_What is required_
Quote exactly and only this range of lines in the data below: the line that holds "You are a computer-use agent. Viewport: 800px" to the line that holds "Given: Open Your timeline menu entry", both included.

_Study material_
· · · · · · ·
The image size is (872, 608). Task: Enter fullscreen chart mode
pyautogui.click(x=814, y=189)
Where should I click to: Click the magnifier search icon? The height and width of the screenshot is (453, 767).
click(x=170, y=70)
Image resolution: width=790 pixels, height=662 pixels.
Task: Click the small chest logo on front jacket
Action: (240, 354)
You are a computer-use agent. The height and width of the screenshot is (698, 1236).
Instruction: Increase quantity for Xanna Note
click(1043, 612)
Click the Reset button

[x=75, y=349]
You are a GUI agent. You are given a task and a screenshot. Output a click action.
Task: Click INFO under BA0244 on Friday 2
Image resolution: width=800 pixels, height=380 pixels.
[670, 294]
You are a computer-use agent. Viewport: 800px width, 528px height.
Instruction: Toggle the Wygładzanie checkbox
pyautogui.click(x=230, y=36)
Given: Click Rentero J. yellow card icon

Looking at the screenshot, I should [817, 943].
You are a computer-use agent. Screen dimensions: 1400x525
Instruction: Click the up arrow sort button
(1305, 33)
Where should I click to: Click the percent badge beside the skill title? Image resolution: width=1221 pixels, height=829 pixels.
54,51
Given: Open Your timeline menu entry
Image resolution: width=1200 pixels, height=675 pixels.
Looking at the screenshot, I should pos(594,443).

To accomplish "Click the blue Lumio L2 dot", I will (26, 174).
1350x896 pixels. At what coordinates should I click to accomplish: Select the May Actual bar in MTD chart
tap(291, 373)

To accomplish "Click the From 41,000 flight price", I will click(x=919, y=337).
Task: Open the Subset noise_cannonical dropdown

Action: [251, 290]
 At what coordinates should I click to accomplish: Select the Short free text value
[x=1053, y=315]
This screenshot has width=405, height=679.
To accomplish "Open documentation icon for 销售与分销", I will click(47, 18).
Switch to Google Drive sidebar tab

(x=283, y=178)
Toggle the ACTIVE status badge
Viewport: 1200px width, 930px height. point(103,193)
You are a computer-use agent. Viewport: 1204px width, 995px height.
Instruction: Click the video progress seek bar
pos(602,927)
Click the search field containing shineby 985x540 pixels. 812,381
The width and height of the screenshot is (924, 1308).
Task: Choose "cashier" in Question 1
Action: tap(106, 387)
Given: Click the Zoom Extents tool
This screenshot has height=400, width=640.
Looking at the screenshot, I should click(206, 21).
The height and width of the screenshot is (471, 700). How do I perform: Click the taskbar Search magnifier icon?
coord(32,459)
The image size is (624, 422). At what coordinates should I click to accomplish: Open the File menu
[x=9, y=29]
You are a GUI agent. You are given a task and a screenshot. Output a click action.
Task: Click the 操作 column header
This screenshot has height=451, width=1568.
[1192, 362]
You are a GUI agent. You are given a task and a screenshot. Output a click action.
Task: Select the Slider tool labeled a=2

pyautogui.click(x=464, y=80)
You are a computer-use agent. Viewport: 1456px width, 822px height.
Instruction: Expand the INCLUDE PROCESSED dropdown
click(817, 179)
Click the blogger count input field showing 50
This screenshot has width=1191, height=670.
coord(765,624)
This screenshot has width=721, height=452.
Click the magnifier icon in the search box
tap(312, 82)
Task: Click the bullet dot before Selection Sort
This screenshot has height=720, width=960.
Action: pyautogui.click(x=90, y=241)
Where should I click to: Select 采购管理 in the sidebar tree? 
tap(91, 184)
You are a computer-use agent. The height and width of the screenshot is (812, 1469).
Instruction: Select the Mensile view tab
· · · · · · ·
_Task answer_
You are a computer-use agent. Viewport: 800px width, 528px height.
Instruction: Toggle the Wygładzanie checkbox
pyautogui.click(x=230, y=36)
Given: Click Rentero J. yellow card icon

Looking at the screenshot, I should [817, 943].
You are a computer-use agent. Screen dimensions: 1400x525
Instruction: Click the up arrow sort button
(1305, 33)
Where should I click to: Click the percent badge beside the skill title? Image resolution: width=1221 pixels, height=829 pixels.
54,51
Given: Open Your timeline menu entry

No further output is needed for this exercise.